** WORK REQUIRED **
Could you set down exactly the lines that start at the one containing "Instruction: Open the TinyMCE" and end at the final line of the material below?

Segment Open

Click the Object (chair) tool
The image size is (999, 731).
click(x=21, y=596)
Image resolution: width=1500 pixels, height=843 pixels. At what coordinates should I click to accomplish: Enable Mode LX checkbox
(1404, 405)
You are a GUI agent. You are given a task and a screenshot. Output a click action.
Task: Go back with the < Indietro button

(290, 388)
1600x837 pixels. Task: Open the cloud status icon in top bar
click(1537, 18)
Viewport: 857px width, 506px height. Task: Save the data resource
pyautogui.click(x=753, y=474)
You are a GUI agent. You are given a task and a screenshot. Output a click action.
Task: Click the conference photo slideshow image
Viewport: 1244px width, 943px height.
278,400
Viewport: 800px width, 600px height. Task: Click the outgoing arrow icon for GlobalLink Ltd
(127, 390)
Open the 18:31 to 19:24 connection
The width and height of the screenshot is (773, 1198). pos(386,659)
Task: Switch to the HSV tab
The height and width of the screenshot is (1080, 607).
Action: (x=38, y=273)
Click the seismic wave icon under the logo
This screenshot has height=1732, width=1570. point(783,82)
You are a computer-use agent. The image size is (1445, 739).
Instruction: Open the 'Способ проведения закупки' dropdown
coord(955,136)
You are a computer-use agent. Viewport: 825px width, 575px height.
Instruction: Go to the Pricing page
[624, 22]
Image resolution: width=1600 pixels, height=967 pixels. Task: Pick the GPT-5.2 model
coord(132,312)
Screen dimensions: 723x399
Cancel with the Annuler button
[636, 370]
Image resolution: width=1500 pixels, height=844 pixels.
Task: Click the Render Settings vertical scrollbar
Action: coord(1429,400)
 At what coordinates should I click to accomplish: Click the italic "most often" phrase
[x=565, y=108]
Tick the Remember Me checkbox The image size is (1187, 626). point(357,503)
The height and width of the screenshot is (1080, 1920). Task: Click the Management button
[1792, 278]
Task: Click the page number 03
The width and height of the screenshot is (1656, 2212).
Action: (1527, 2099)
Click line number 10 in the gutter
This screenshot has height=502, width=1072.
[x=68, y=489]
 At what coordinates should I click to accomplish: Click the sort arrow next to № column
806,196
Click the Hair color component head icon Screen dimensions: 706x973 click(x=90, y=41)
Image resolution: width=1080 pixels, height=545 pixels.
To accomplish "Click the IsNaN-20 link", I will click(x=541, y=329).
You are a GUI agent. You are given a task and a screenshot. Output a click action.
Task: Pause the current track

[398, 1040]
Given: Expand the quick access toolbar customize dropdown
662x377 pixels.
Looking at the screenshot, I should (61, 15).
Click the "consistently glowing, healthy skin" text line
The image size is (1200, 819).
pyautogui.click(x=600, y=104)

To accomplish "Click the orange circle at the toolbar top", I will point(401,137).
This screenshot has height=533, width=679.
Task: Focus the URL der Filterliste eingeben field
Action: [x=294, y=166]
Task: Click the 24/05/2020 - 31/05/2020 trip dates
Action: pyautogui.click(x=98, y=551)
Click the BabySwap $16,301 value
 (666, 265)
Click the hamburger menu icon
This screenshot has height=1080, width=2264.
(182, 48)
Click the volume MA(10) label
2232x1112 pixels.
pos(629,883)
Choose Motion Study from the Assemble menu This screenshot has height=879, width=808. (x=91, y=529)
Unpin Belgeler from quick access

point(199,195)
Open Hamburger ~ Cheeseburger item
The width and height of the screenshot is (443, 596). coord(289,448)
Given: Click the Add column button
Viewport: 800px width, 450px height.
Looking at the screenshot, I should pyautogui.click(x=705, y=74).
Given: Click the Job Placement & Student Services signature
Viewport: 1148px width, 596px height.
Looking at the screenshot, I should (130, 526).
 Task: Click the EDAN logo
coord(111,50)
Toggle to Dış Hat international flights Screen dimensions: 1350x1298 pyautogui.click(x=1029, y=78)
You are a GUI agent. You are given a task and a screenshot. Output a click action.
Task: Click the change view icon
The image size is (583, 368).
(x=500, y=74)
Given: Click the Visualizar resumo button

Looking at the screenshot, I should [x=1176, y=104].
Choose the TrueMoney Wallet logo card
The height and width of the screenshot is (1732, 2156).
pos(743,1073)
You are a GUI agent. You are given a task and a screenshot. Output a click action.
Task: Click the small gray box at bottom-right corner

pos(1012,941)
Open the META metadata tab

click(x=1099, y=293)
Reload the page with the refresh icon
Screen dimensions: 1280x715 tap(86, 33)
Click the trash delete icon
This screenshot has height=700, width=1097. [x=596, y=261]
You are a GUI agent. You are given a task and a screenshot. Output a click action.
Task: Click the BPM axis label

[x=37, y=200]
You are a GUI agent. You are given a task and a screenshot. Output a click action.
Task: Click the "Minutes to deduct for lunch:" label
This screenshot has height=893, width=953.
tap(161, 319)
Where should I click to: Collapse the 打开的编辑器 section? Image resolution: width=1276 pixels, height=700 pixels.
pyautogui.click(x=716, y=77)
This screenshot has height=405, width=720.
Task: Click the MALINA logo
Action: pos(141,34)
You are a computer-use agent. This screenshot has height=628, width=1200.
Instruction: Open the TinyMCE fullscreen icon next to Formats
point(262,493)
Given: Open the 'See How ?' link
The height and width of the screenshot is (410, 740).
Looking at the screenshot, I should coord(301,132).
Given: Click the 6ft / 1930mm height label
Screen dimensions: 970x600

Segment Closed

** TASK RESPONSE **
Instruction: Open the TinyMCE fullscreen icon next to Formats
point(262,493)
Given: Open the 'See How ?' link
The height and width of the screenshot is (410, 740).
Looking at the screenshot, I should coord(301,132).
Given: Click the 6ft / 1930mm height label
Screen dimensions: 970x600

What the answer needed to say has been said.